*To do*:
Skip the pictures. Transcribe the rest of the data below without changing a word.

*The records*:
□ □ □ □ □ □ □

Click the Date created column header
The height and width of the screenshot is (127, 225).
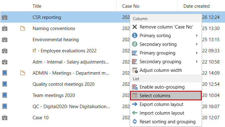[x=196, y=6]
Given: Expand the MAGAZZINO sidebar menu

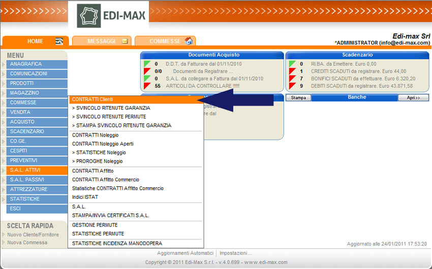Looking at the screenshot, I should [x=36, y=93].
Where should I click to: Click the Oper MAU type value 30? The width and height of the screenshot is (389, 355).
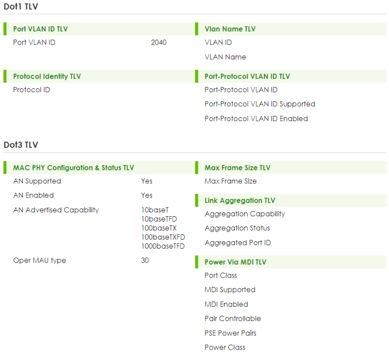145,260
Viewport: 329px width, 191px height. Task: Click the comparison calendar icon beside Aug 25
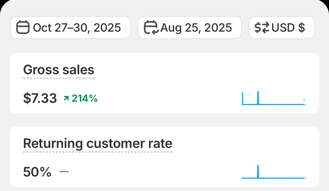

□ □ □ □ □ □ □

*Task solution*:
Click the Date created column header
The height and width of the screenshot is (127, 225).
[x=196, y=6]
Given: Expand the MAGAZZINO sidebar menu

Looking at the screenshot, I should [x=36, y=93].
Where should I click to: Click the Oper MAU type value 30? The width and height of the screenshot is (389, 355).
145,260
Viewport: 329px width, 191px height. Task: Click the comparison calendar icon beside Aug 25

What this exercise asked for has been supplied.